Das andere ist der Vollbart, mit dem sich fast alle Revolutionäre des 19. Jahrhunderts – auch der Badener Friedrich Hecker 1848/49 – identifiziert haben. Es war das äußere Zeichen der Weltverbesserer – bis hin zu Lenin, Che Guevara und Fidel Castro.

Der Bart war also mehr als nur ein Bart und besaß eine tiefere Bedeutung?
Wittstock: Es war auch für Marx eine optische Marke. Das machte Eindruck und sicherte Wiedererkennbarkeit. Als ihm klar wurde, dass er das „Kapital“ – noch heute eine Art Fetisch der Linken – nicht beenden kann, was dann Engels für ihn übernahm, sagte Marx sich in Algier wohl: Ich muss mich verändern und einen anderen aus mir machen.
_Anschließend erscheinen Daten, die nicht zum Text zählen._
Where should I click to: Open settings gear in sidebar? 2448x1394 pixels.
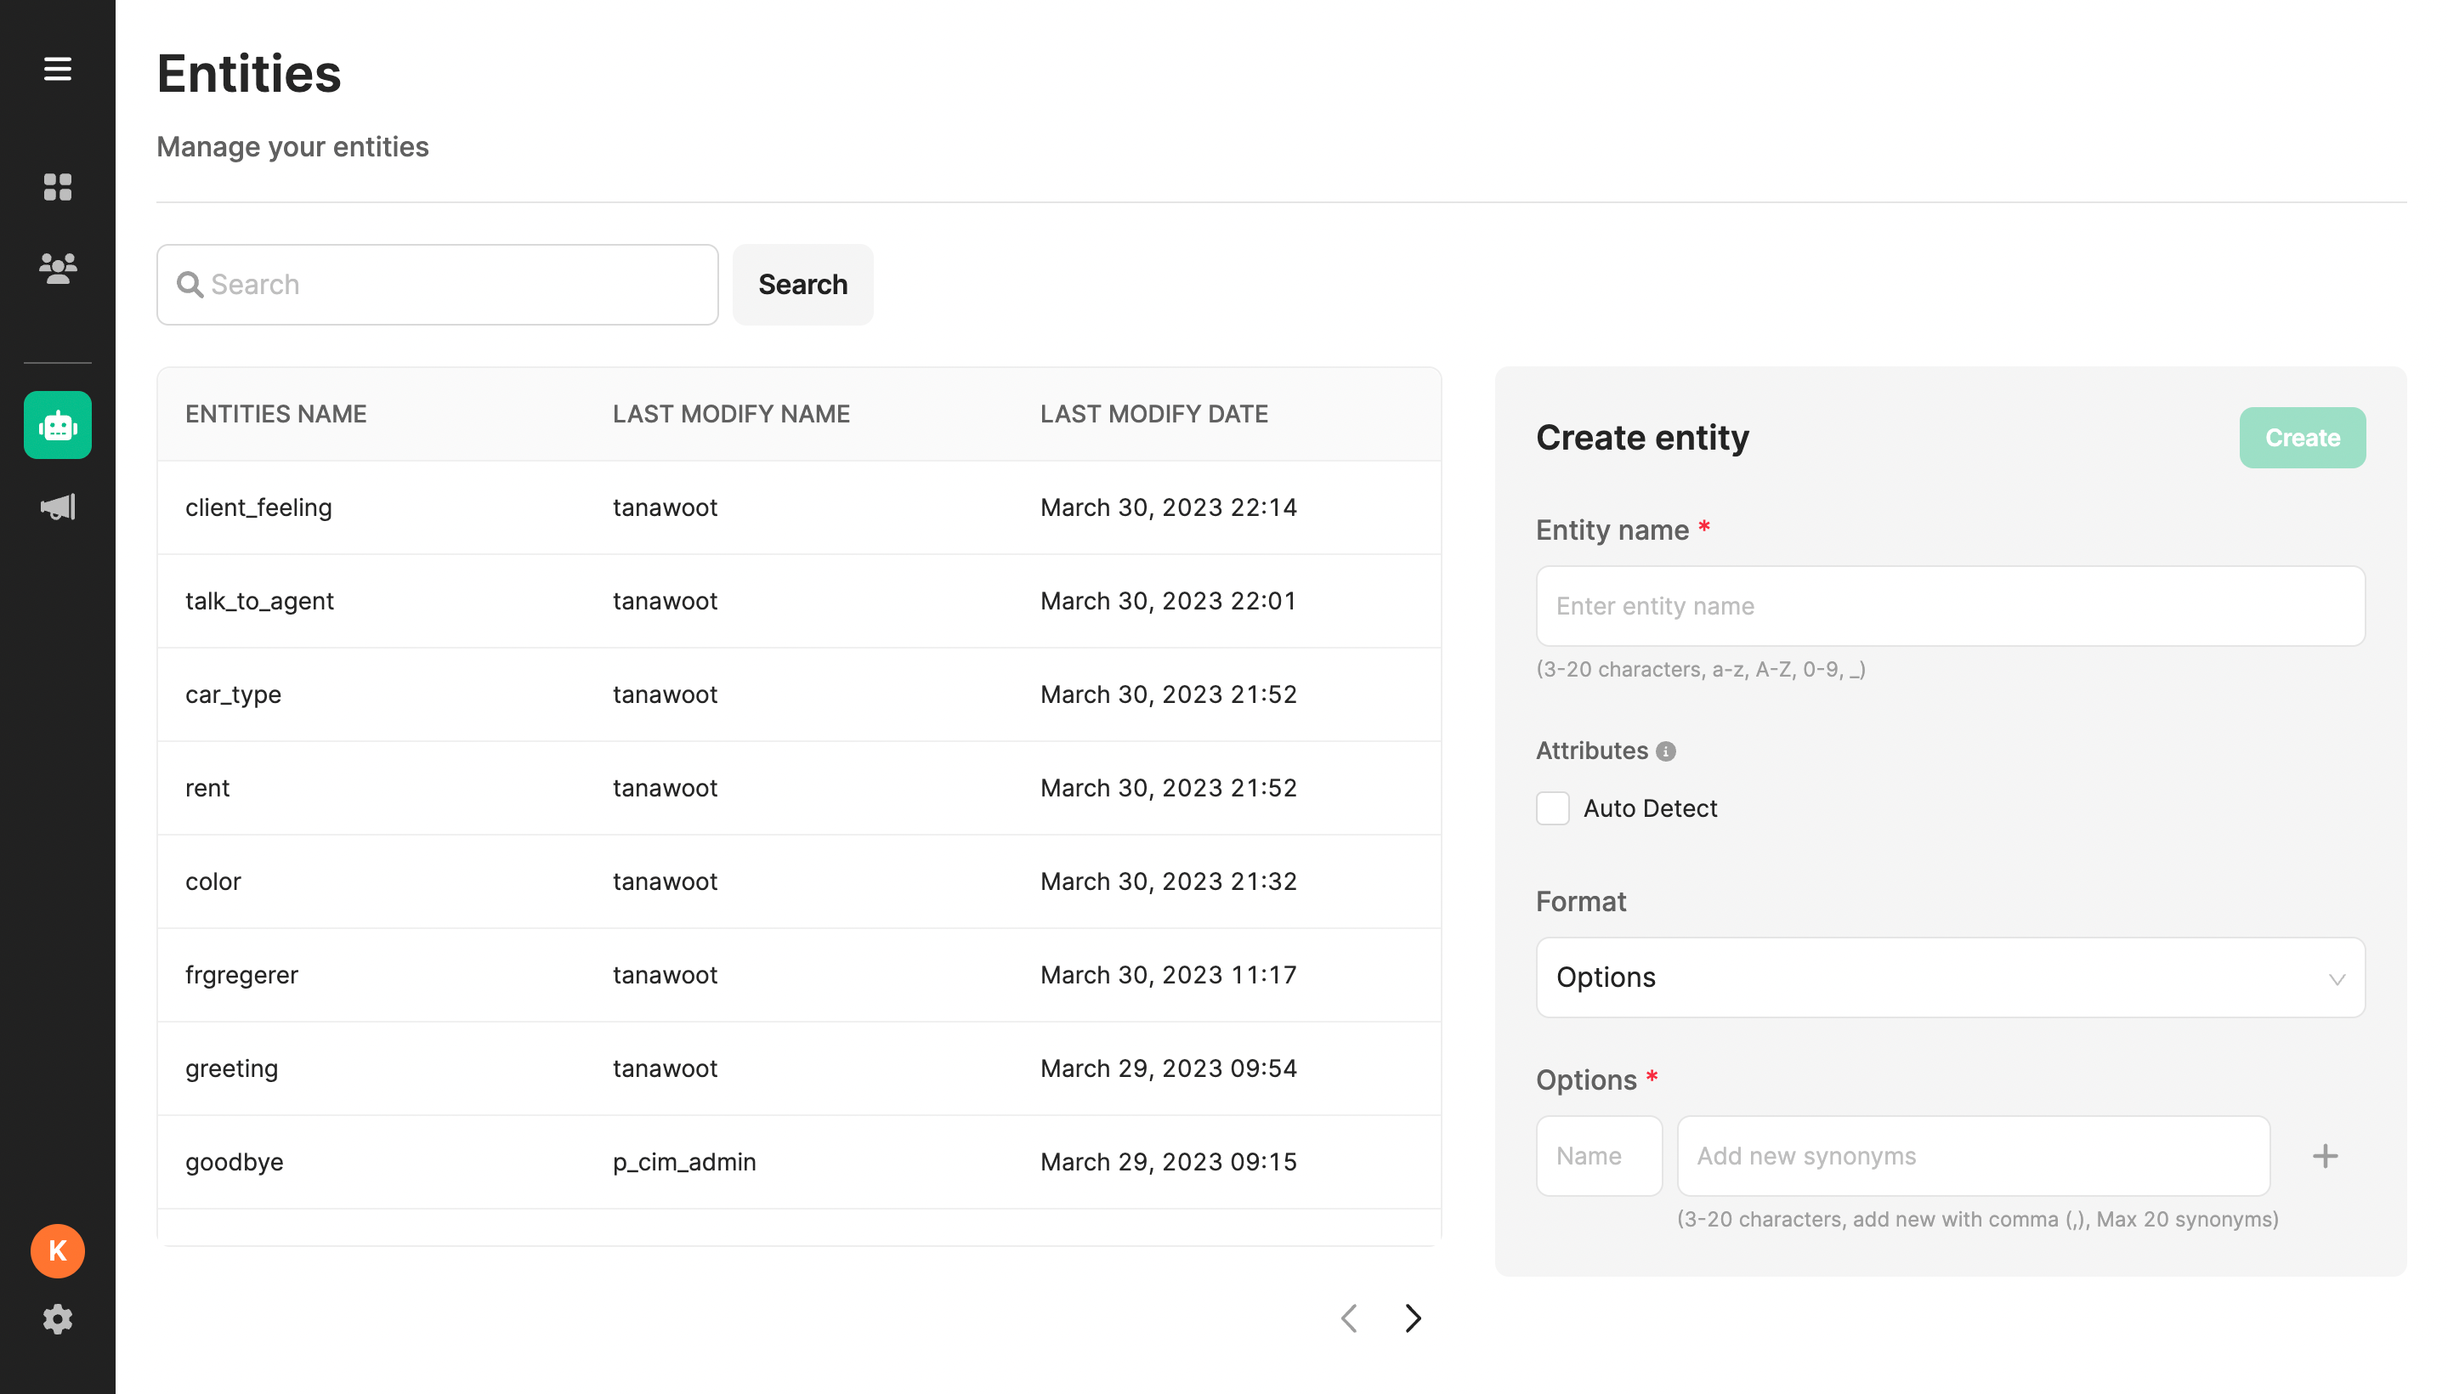(x=57, y=1319)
Friedrich Engels schrieb er in einem Brief von einem „Prophetenbart“, den er sich habe abnehmen lassen. Das heißt, er hat seiner politische Rolle zumindest in einem Teil seines Bewusstseins abgelegt. Statt dessen trat er dann eher als ein bescheidener Familienmensch auf, was Briefe an seine Töchter belegen. Da schrieb er dann, der Mikrokosmos der Familie sei viel wichtiger als der Makrokosmos der Politik. Aber das war kein bewusstes Statement.
Warum?
Wittstock: Marx ließ in Algier gleichzeitig ein letztes Fotos von sich machen – mit Bart. Er wollte dieses ikonische Markenzeichen also erhalten wissen. Gleichzeitig wollte er es loswerden. Hier zeigt sich eine psychologische Ambivalenz. Marx wollte das Eine sein, ohne das Andere zu lassen.
Buchtipp: Karl Marx in Algier. Leben und letzte Reise eines Revolutionärs. Verlag C.H. Beck, München 2025, 250 Seiten mit Abb., 26 Euro. Der Band stieß bei Kritikern auf einhelliges Lob.